Most of all, they've pushed the idea that our increasing thirst for flammable hydrocarbons might just cause an eensy change in the environment is controversial. Sure, sure, we might be having a hot year -- or two, or ten -- but that doesn't mean people had anything to do with it. After all, we're so small and the atmosphere is just so big. How could a little old us possibly have more effect than volcanoes, or cyclical changes, or the bad old carbon fairy, or whatever cause the right wants to put forward this week? We changed the air? Huh, that's just controversial.

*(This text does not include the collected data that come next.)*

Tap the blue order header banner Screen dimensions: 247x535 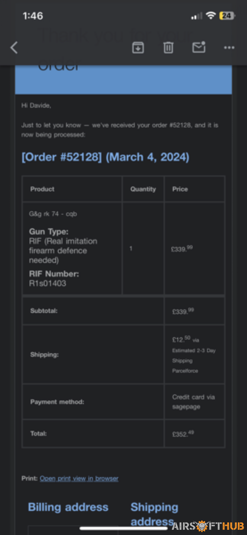point(124,80)
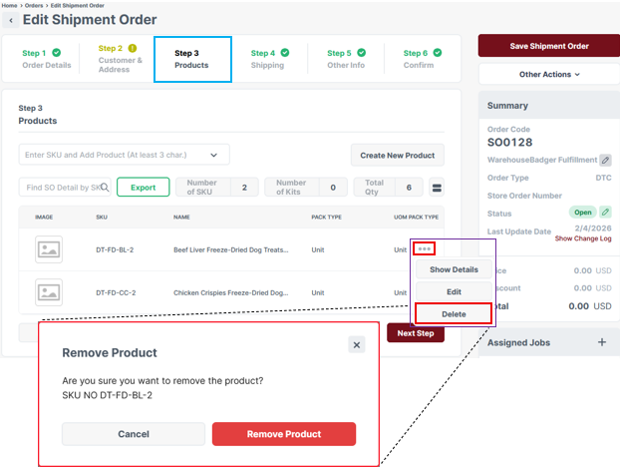Click the edit pencil beside Open status
Image resolution: width=620 pixels, height=468 pixels.
point(604,213)
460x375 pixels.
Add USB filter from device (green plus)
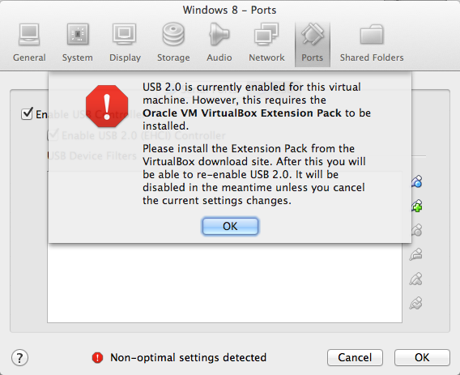click(416, 206)
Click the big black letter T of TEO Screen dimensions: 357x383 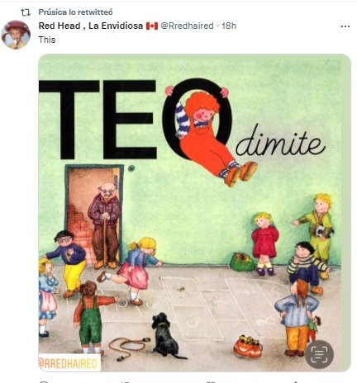69,120
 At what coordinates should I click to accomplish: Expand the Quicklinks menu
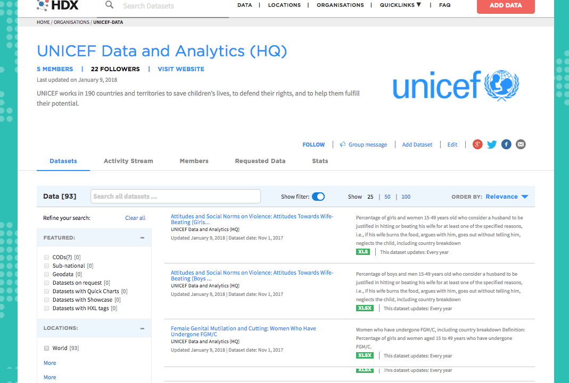400,5
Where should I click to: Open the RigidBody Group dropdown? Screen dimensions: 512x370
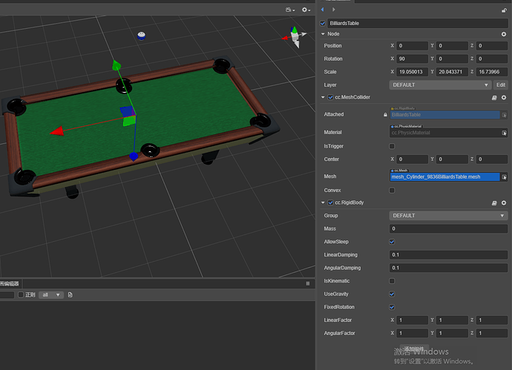pyautogui.click(x=448, y=216)
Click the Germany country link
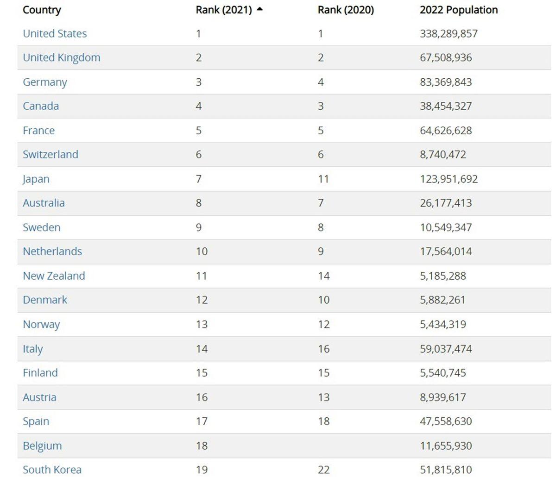 click(x=45, y=82)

They've depended on paid shills to generate pop-science FUD, and like the mercenaries of ignorance who constantly try to make it seem as if there's some scientific debate around evolution, they've created smoke in the hopes of making people believe there's a fire. They've created fake organizations dedicated to spreading misinformation (current headline "Earth's plants tell us they're loving the CO2 increase!") They've even made a hero out of Michael Crichton (the one man whose ego might be larger than Bush and Rush combined) and his account of a Global Warming "conspiracy," frequently citing his poorly-researched fictional tome as proof of the evil left wing environmentalist attempt to strip away your Hummer.
The trouble with this notion is that the folks who stole the "it's only a theory" page from the whacko creationists are lying. There is no controversy. There's been none in scientific journals, and no, scientists did not think we were going to freeze just a decade ago, no matter how many times the shills say they did. With every passing day, the evidence becomes more compelling.